A quantitative reverse transcription-polymerase chain reaction (qRT-PCR) assay was performed to measure the expression of PRNT, ZNF184 and HIPK2. First, the total RNA in CRC cells was extracted by TRIzol reagent (Canspec Scientific Instruments Co., Ltd. Shanghai, China). Then, complementary DNA (cDNA) was generated by a RevertAid™ First Strand cDNA Synthesis Kit (Thermo Fisher Scientific, Waltham, MA, United States) according to the manufacturer’s instructions. Real-time PCR was performed on a Mastercycler5333 (Eppendorf, Hamburg, Germany) using the TB Green Premix Ex Taq™II kit (Takara, Otsu, Japan) according to the manufacturer's instructions. The relative expression of genes was calculated by the 2ΔΔCq method. The expression levels of PRNT, ZNF184 and HIPK2 in the cytoplasmic and nuclear fractions were determined by qRT-PCR. The cytoplasmic control was GAPDH, and the nuclear control was Lamin B1.

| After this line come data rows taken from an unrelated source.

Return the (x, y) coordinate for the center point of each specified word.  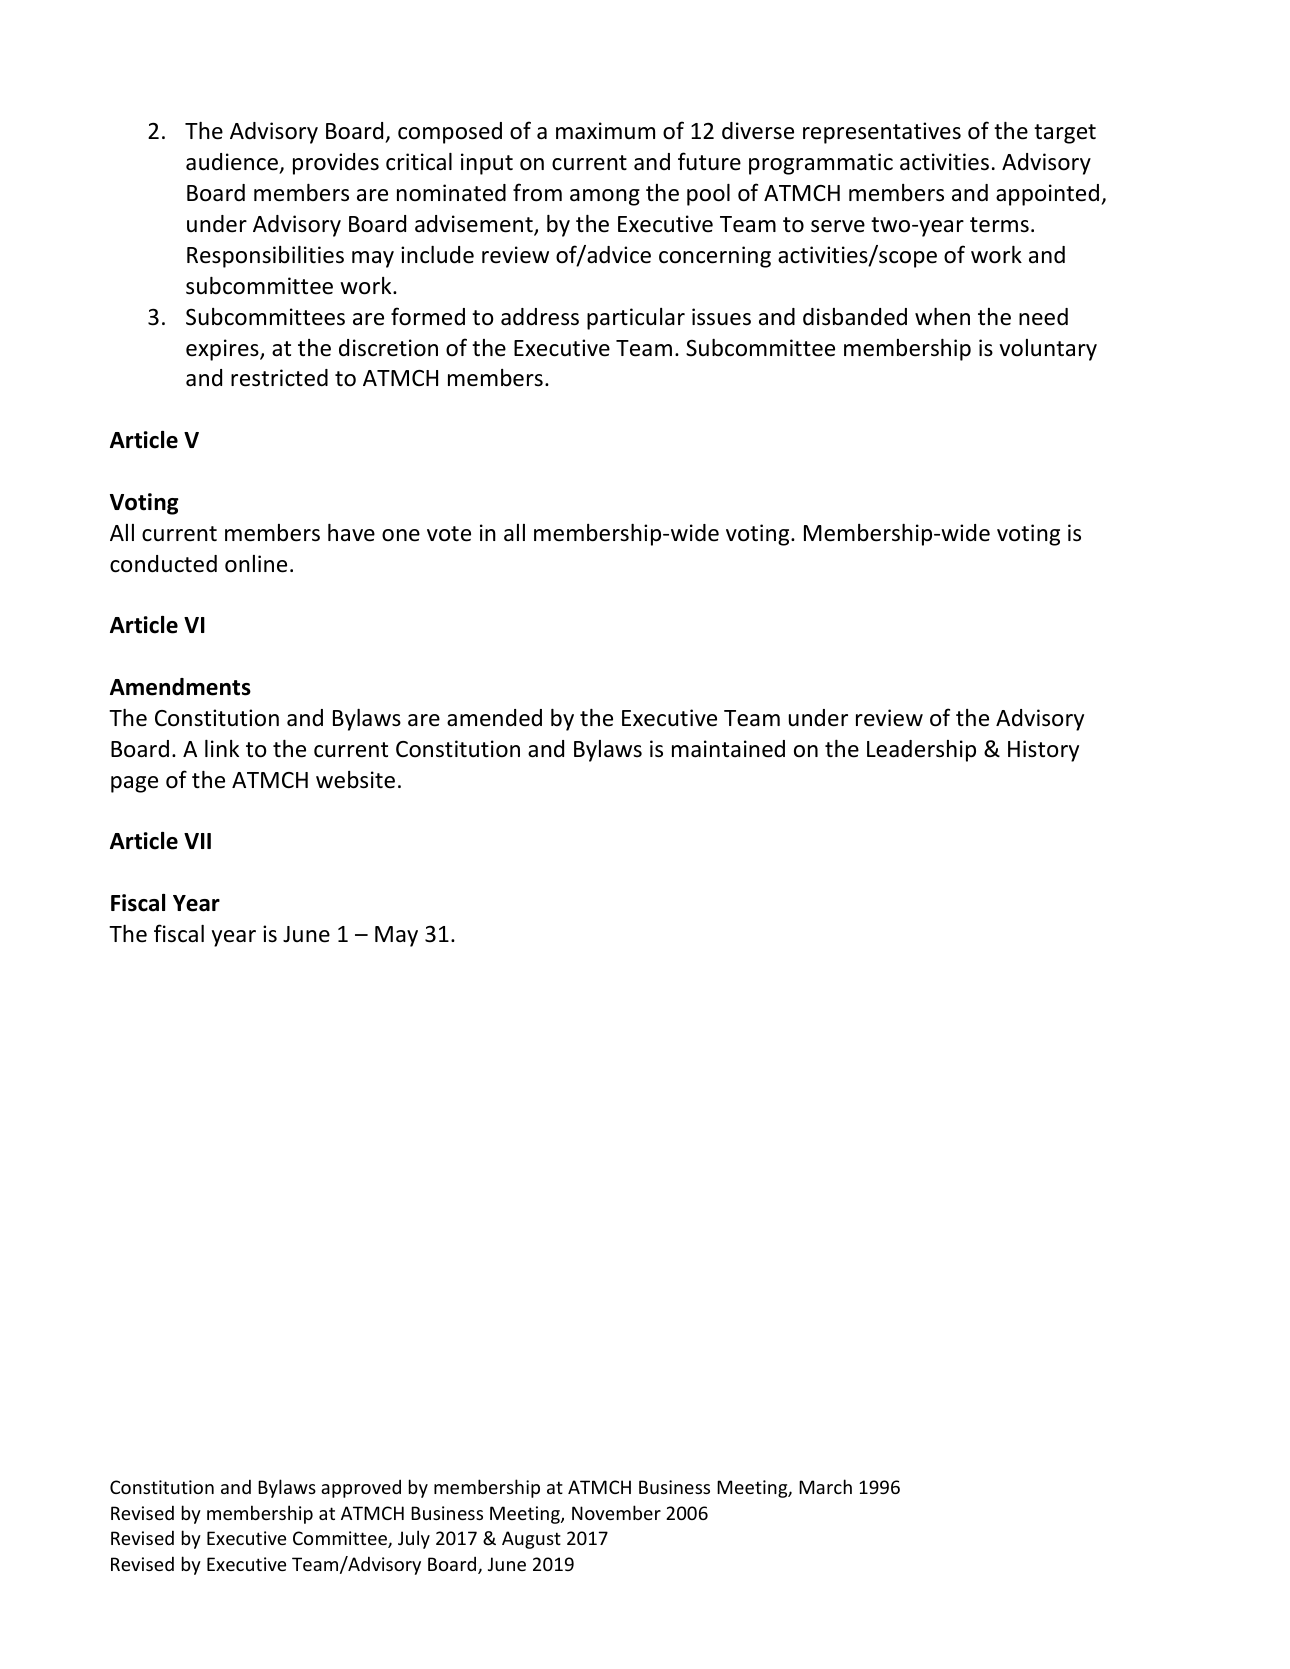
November (616, 1512)
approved (361, 1489)
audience (232, 162)
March (825, 1486)
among (605, 197)
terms (999, 225)
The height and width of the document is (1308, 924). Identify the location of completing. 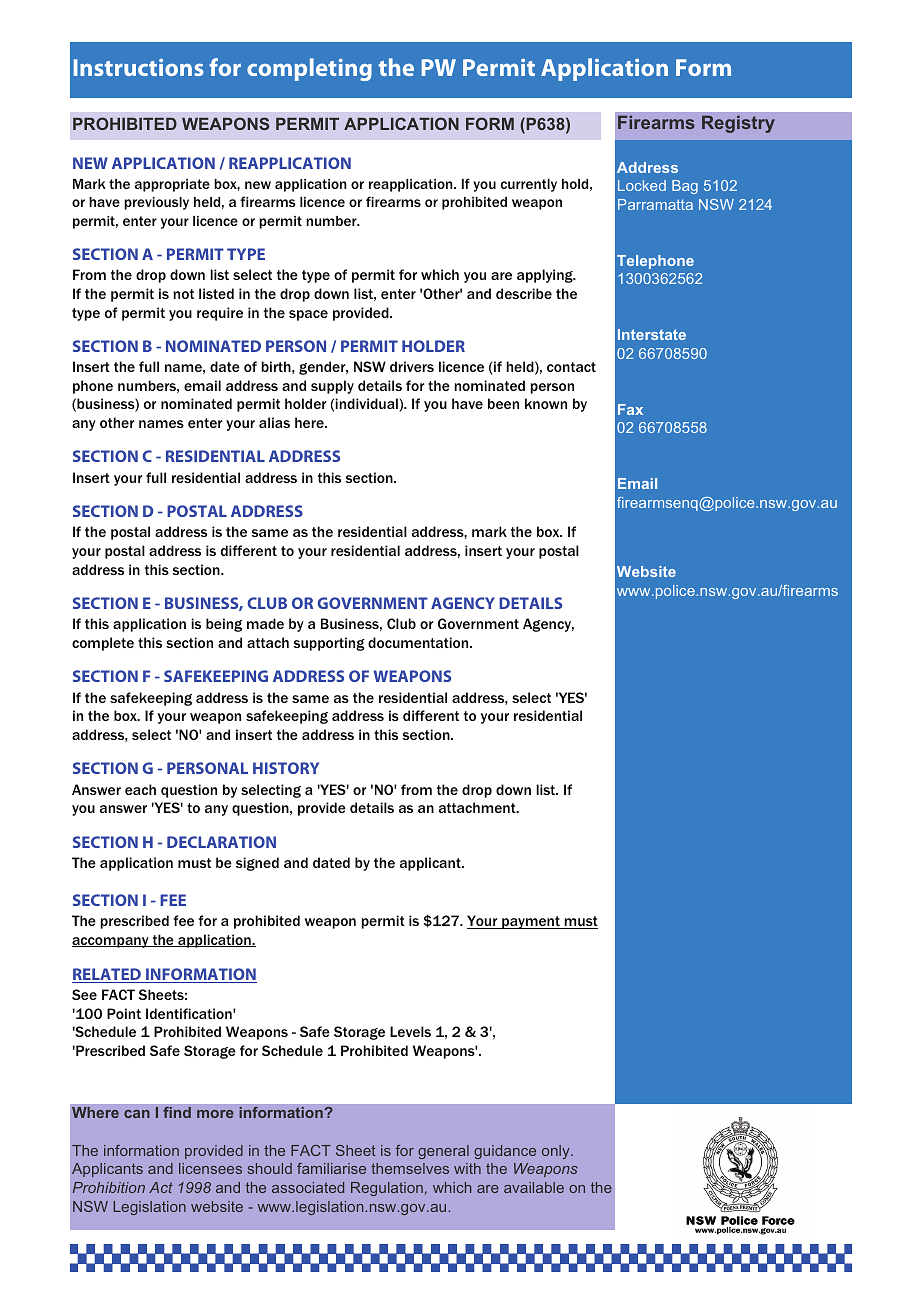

PRNT siRNAs (short interfering RNAs) and the corresponding disturbed siRNA negative control (NC) were synthesized by GenePharma (Shanghai, China). Moreover, the plasmid and negative control were synthesized by GenePharma. Cells were transiently transfected using Lipofectamine 3000 transfection reagent (Thermo Fisher Scientific) according to the manufacturer's instructions. After 24 h, qRT-PCR was used to evaluate the transfection efficiency.
An MTT assay was performed to monitor CRC cell viability. In this study, the MTT cell viability assay kit (BioAssay Systems, Xinrui Biotechnology Co., LTD, Shanghai, China) was used to determine cell viability. After transfection, CRC cells were seeded in 96-well plates (3000 cells/well) and incubated with OXA at 6 μg/ml for 48 h. Then, MTT (10 μL, 5 mg/mL) was added. After incubation for 4 h, the precipitate was dissolved in DMSO (100 μL). A microplate spectrophotometer was used to measure absorbance at 490 nm. Experiments were performed in triplicate.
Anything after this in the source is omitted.